A client recently asked if PHP was an Agile programming language, and during the (rather lengthy) explanation a few principles worth exploring were covered:
In the context of software development Agile is really no more than a set of principles and values. At a meeting in February 2001 people who were then developing software differently to traditional processes drew up a manifesto; they formalised practices favouring constant feedback and change, flat hierachy, and delivered early and often.
PHP is generally considered a lightweight language, – often it is used because it can get things done quicker than with other languages. A language is never agile because it does not generally define the processes used when developing with it. However it can have qualities that can make its development quicker; PHP is light, interpreted, and it is simple. Unfortunately these reasons have also attracted people unconcerned with best practices in order to ‘just get their sites up and running’
Agile doesnt mean doing the job quickly, – dont expect to finish the project earlier, but you will deliver earlier. A part of the system that is testable, usable, and something that adds value. From the feedback the team and customer will decide what will be delivered next.

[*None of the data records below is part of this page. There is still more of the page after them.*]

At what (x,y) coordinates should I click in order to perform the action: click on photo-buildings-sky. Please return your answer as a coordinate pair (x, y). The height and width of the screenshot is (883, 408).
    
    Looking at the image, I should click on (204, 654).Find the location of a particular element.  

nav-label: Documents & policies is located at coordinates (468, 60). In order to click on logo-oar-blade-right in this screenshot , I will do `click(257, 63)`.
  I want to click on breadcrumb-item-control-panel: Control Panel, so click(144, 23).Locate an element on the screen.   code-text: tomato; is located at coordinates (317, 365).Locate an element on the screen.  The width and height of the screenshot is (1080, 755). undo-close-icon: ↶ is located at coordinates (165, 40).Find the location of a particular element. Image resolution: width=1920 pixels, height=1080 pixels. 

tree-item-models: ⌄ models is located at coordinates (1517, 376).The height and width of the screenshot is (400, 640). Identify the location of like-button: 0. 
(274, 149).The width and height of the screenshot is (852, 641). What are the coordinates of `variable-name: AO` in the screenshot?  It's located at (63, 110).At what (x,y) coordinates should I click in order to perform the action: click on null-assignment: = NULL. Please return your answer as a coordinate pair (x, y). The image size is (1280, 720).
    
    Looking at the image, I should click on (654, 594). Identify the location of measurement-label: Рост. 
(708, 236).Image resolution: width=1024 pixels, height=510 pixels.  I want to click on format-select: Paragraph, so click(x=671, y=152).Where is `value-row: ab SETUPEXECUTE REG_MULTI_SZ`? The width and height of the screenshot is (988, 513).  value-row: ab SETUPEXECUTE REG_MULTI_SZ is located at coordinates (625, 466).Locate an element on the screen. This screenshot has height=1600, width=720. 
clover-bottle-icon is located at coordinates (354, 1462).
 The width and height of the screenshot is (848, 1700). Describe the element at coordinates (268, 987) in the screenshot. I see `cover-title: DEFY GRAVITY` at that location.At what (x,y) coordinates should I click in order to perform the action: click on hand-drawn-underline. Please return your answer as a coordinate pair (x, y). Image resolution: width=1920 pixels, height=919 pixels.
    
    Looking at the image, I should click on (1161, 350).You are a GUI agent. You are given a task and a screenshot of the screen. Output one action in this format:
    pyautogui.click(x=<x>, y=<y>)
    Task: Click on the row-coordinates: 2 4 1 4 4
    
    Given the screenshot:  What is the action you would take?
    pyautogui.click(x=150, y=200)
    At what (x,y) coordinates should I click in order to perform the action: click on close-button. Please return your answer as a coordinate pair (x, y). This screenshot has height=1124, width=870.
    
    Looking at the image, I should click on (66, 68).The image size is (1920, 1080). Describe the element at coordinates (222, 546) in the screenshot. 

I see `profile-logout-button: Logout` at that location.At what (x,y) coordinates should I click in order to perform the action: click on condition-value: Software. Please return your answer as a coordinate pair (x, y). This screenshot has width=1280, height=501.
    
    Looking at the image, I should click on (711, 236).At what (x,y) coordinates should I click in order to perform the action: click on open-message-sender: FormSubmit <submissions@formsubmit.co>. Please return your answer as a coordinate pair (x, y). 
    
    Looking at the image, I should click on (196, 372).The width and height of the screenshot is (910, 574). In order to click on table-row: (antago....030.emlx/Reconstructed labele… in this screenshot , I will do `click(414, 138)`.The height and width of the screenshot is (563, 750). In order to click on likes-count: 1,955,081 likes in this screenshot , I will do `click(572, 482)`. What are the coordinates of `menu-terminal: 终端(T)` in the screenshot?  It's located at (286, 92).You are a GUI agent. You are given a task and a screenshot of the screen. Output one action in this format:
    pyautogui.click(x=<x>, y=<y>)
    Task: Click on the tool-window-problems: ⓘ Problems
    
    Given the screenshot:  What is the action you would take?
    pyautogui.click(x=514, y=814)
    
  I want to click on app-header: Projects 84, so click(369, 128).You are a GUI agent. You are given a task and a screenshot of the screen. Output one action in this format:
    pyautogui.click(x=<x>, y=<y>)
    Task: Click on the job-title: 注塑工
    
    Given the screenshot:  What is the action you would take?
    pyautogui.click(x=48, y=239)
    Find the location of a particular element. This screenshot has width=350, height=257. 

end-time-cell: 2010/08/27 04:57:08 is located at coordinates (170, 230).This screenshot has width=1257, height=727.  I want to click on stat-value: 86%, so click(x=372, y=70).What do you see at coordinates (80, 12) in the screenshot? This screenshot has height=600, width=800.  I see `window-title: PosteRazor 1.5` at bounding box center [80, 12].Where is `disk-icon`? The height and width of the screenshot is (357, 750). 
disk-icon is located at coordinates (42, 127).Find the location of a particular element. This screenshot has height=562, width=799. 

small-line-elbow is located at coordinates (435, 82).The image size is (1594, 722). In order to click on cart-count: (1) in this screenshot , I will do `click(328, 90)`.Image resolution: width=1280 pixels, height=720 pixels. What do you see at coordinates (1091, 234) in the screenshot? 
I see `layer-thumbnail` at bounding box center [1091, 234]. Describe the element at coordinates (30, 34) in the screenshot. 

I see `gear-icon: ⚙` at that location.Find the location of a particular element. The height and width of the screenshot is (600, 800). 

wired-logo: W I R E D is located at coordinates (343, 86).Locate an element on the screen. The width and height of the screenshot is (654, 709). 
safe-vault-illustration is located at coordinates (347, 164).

The iterations are closer together than other approaches and in order to deliver quickly you will only deliver what you need.
As far as web application development is concerned, being an interpreted, lightweight, embeddable, simple language, with fairly reasonable object oriented support, PHP is in a fairly unique position to fulfill the needs of agile development teams. The elements are available, but of course it is up to the enterprises to take the step and use what is there for setting up their own agile development environment.